[Collected data]
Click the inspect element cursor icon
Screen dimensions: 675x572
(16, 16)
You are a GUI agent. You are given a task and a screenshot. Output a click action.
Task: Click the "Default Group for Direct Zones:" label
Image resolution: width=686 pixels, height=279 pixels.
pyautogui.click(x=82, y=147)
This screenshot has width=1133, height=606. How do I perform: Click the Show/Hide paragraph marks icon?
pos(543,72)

---

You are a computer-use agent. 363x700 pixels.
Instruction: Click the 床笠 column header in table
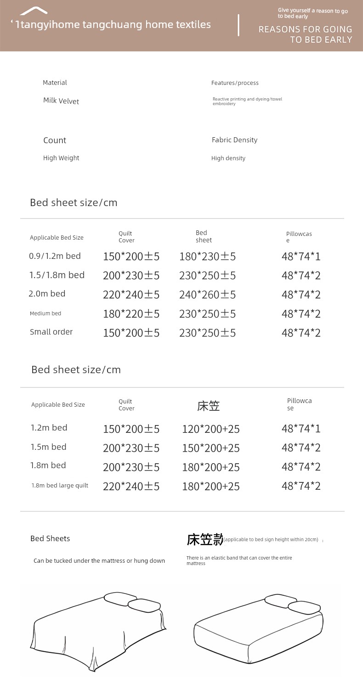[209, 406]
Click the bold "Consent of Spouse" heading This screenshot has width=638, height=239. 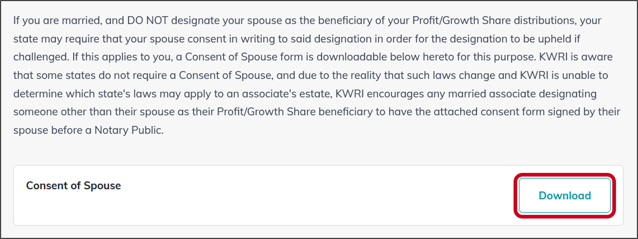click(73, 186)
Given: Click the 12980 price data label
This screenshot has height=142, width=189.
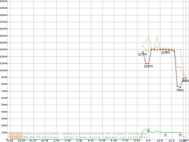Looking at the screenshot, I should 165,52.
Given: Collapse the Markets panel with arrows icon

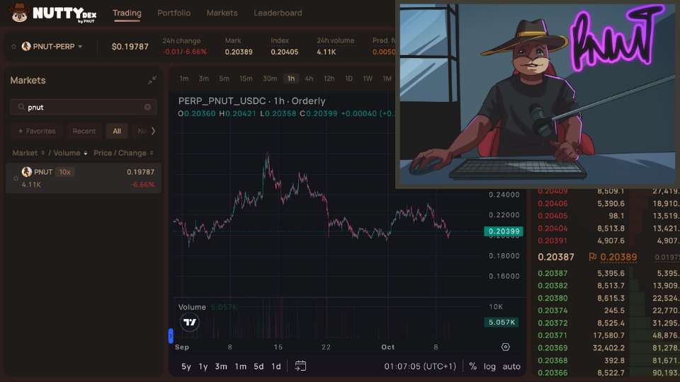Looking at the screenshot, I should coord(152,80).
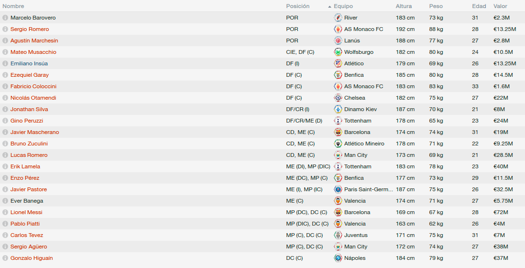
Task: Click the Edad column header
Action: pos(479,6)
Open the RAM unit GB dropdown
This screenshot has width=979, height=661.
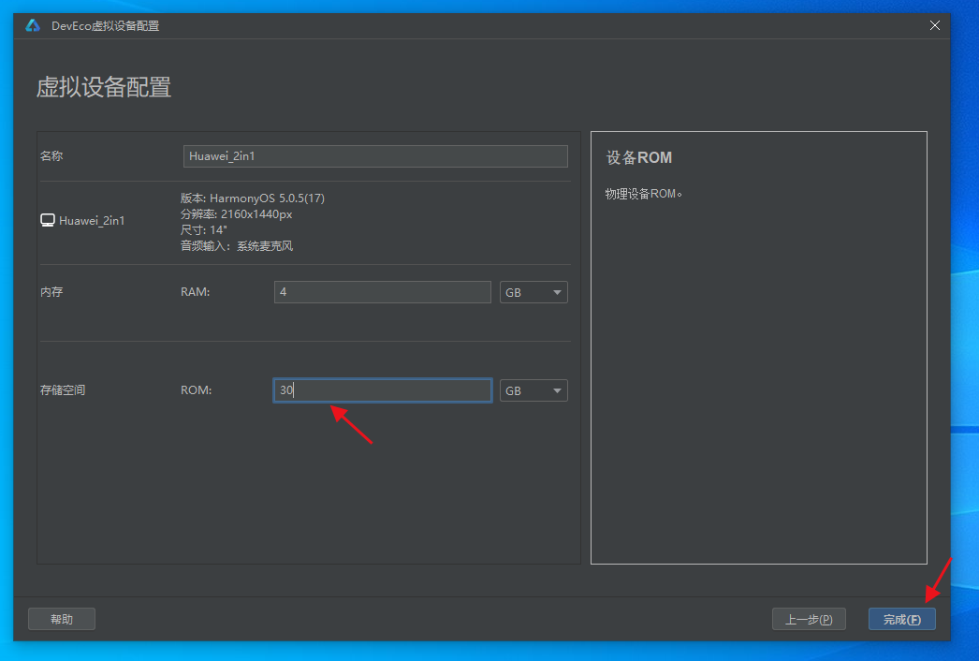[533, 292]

Problem description: If a line of the data includes the word "agent", it counts; give how many lines do, as a bare number.

The answer: 2